Red Hat Bugzilla – Bug 1290036
[RFE] Slow `ls` performance and directory listing within Samba
Last modified: 2017-03-25 12:26:30 EDT
Description of problem:
The ls command takes a big amount of time to show results within a large Gluster volume. The same goes for a directory listing within a SMB share.
This is due to the nature of GlusterFS.
Version-Release number of selected component (if applicable):
Setup a large Gluster volume, using at least 4 nodes.
Mount the glustervolume, put data into it and run the `ls` cmd on the mountpoint.
Steps to Reproduce:
1. Setup Red Hat Gluster Storage using at least 4 nodes.
2. Create a distributed-replicated volume and mount the volume
3. Put data into the Glustervol and then run the `ls` cmd
Slow response, results take a long time.
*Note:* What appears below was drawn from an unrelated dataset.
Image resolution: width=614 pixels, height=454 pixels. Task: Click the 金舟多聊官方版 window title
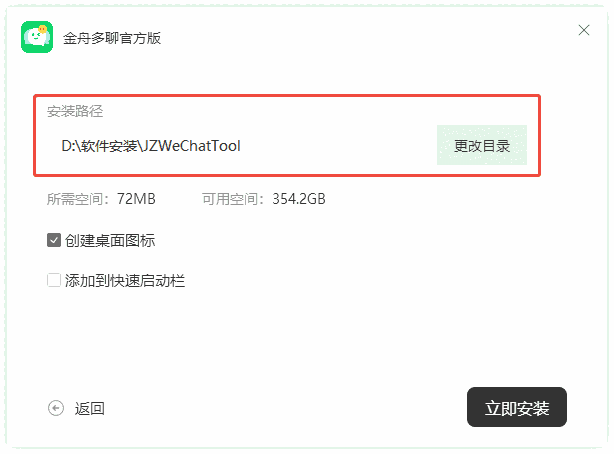click(x=112, y=38)
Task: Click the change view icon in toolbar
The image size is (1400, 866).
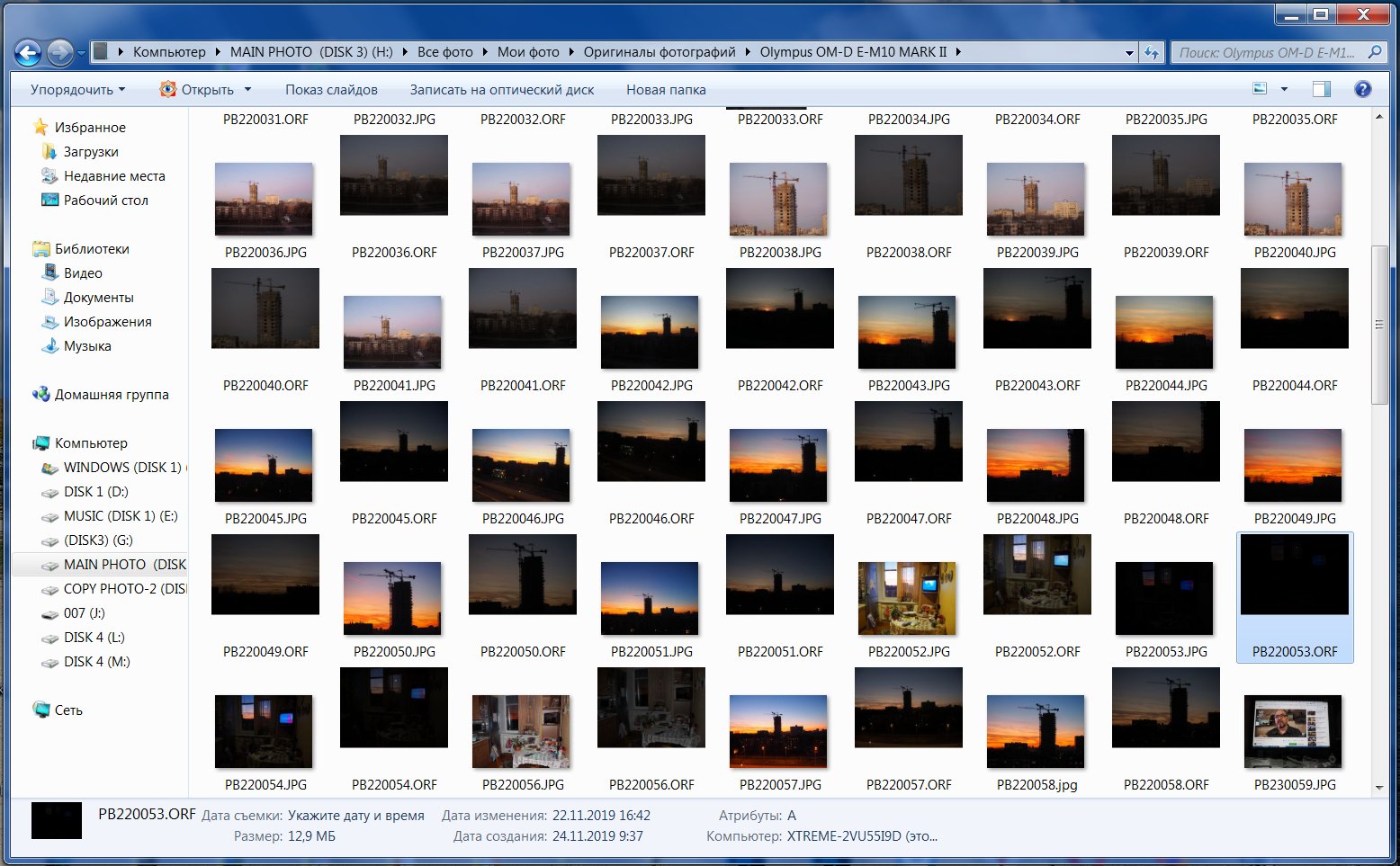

Much more time when compared to a local filesystem.
Normal response to the `ls` command
Would there perhaps be an option to make use of the Glusterfind mechanism, or a ocal db file or some other mechanism to query the glusterfind db or info to speed up the ls findings significantly ? Similar for SMB/
Is it possible to give your volume info? I want to know how many bricks were there in the volume. Your description says its 4 node brick, but there can be multiple bricks from same node and hence we cannot deduce how many bricks were there.
volume information can be found using:
#gluster volume info <your-volume-name>
I need some more information too.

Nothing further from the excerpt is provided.